= Religious views of John Milton =

Aspect of author's life

The religious views of John Milton influenced many of his works focusing on the nature of religion and of the divine. He differed in important ways from the Calvinism with which he is associated, particularly concerning the doctrines of grace and predestination. The unusual nature of his own Protestant Christianity has been characterized as both Puritan and Independent.

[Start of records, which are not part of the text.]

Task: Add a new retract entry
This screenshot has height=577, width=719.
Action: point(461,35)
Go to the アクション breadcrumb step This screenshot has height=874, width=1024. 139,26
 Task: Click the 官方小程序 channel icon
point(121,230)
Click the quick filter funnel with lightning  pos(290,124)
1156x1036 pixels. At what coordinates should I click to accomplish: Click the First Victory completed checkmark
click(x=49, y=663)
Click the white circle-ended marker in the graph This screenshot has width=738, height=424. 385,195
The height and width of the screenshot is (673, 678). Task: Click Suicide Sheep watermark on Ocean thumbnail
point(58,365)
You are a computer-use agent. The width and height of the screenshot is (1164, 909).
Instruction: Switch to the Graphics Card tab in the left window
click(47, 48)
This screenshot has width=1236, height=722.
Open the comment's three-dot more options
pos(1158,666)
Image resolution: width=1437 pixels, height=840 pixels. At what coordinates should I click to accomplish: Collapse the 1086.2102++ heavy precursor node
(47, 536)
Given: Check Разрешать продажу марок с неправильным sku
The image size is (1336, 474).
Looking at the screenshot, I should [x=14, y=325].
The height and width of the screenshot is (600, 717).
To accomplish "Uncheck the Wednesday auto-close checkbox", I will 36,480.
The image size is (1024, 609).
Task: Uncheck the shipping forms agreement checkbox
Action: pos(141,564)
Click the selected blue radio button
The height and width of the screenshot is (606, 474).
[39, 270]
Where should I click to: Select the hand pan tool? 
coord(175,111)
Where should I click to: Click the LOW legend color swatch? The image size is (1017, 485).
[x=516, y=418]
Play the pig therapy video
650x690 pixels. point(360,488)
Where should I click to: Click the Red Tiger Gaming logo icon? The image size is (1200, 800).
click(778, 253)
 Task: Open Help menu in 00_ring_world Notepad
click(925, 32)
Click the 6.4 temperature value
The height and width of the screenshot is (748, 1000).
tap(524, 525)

==Theological political writings==
===Church government===

After the start of the Bishops' Wars, a movement was started calling for the disestablishment of the Church of England and the religious hierarchy. Milton joined in on a pamphlet war that soon followed and produced his antiprelatical tracts. These pamphlets emphasize the need for an individual to be exposed to scripture without any interference from a church government or from a fixed liturgy that could possibly corrupt the individual.
===Divorce laws===

Milton married in the spring of 1642 but his wife soon left him. The legal statutes of England did not allow for Milton to apply for a divorce and he began examining the legitimacy of divorce. Milton was motivated towards writing on the topic after reading a work of Martin Bucer that emphasized the scriptural legitimacy of divorce. After publishing his divorce pamphlets, especially after Doctrine and Discipline of Divorce, Milton developed a reputation as both a divorcer and a polygamist. Eventually, Milton believed that a translation of Bucer's work, published as Judgement of Martin Bucer Concerning Divorce, would convince Parliament of the truth behind his previous tract on divorce, but this did not happen. He continued to pursue the topic until his wife returned to him and their marriage was reconciled.

===Paradise Lost===

Paradise Lost is Milton's epic depiction of the Fall of Man. In the story, Adam and Eve are warned against the evils of Satan and are told of the war in Heaven in which Satan challenged God's throne and was cast down in punishment. Satan, in order to get revenge against God, tempts Eve into eating of the forbidden fruit of the Tree of Knowledge of Good and Evil, and Adam, out of love, joins with her in the disobedience so she will not be blamed alone. God punishes them by casting them out of Eden and exposing them to the pain of the world, but he promises them that his Son will descend and bring about their salvation.

===Paradise Regained===

Paradise Regained follows Paradise Lost; also an epic, it retells the Temptation of Christ. Much shorter than its predecessor, It places the Son, incarnated as Christ, against Satan who tries to tempt Christ and to discover who he is, but he is unable to before he finally gives up and Christ defeats him.

===Samson Agonistes===

Milton's last work, Samson Agonistes is a closet drama based on the format of Greek tragedy, and describes the Biblical story of Samson. When Samson is betrayed and blinded, he calls upon God to use him one more time to effect his will and exact revenge upon God's enemies.

==Religious views==
===On the soul===
Milton believed in the idea of soul sleeping or mortalism, which determines that the soul, upon death, is in a sleeplike state until the Last Judgment. Similarly, he believed that Christ, when incarnated, merged his divine and human identities, and that both of these identities died during his Crucifixion. With such views on the nature of the human body and the soul, there is no possibility of a state of existence between death and the resurrection, and concepts such as Purgatory are outright denied. However, these views are not standard Calvinistic interpretations, but his views on what happens after the resurrection are orthodox Calvinistic doctrine: Christ, during the resurrection, would raise man up higher than the state he was in before the fall.

===Religious toleration===
John Milton called in the Areopagitica for "the liberty to know, to utter, and to argue freely according to conscience, above all liberties". "Milton argued for disestablishment as the only effective way of achieving broad toleration. Rather than force a man's conscience, government should recognize the persuasive force of the gospel."